While radical Buddhism is definitely growing and gaining momentum in the countries of Myanmar and Sri Lanka, where it has reached high popularity amongst the domestic Buddhist population, similar movements in other Buddhist dominated countries have so far failed to materialize. A search for information on Buddhist radical groups or movements outside of the aforementioned countries yielded no results. From this, one could conclude that certain forecasts about a global movement emerging are exaggerated.
The meeting held in 2015 between movement leaders from Myanmar and Sri Lanka has so far not seemed to coalesce into something of great significance. Still, where the movement is popular, it has resulted in extreme violence and persecution of those practicing other religions. Since, radical Buddhism has not received the attention of radical Islam or Hinduism, it is also difficult to be completely sure of this movement’s reach.
Furthermore, the leadership of the radical Buddhist movement has characterized their intentions as existing to fight Islamic extremists threatening their religion. With the possibility of Islamic retaliations for the violence in South East Asia, the concern could be that Buddhists globally could start to define the movement in that context. This could play into the strategy of the extremists as a way to build their movement’s international reach.

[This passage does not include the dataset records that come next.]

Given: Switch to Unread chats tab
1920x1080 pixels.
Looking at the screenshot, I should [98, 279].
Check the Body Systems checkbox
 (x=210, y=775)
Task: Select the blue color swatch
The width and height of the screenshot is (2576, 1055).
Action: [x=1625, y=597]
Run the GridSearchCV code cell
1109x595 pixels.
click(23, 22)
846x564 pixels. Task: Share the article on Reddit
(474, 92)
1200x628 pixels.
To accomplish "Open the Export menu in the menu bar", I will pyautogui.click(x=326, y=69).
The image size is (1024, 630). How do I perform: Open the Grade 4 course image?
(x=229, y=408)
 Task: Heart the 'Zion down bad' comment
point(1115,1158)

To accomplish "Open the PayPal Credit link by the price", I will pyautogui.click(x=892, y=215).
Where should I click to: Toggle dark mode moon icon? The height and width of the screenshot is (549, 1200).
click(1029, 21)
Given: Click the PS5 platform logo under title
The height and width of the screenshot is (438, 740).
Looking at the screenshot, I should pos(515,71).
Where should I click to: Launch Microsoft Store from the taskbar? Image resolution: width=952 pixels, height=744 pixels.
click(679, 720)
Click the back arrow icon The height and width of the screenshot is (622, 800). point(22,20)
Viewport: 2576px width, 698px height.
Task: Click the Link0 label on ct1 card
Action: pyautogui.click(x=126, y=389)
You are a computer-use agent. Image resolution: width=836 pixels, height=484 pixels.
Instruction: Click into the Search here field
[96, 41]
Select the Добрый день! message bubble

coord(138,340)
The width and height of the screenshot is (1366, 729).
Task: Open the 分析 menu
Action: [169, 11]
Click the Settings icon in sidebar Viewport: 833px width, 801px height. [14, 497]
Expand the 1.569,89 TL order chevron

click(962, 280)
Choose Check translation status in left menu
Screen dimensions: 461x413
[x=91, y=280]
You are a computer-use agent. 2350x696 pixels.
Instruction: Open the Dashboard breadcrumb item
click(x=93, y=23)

It also helps to legitimize their actions in the eyes of the western world, who would be more apt to excuse a movement purporting to work against radical Islam.
Even if the movement doesn’t reach beyond its current state, the outcry from the Muslim community has been profound over the persecution of Muslims in this region. It has become a rallying cry for many radical Islamic groups looking to justify their cause and build support among Muslim communities.
In the early stages of this movement, it’s too early to draw any hard conclusions. However, the western governments should not wait until this situation becomes an organized global threat. Intelligence resources should be allocated to collect intelligence on this movement and focus efforts to curtail their growth globally as well as influence within the regional borders where they currently reside.
Actions to combat Buddhist extremist must be public and well publicized to show the Islamic world that the governments of the world are combating religious extremism in general, not simply targeting Islam while ignoring everyone else. Ultimately, the war against terrorism must be more broadly focused. Countries cannot become so preoccupied with one form of religious extremism that they become blind to other growing movements. If they fall into that trap, then by the time the world becomes threatened by this new force, if it does, it will be against a well-organized network hosting global support with vast resources. Intelligence communities of the world will once again be playing catch up.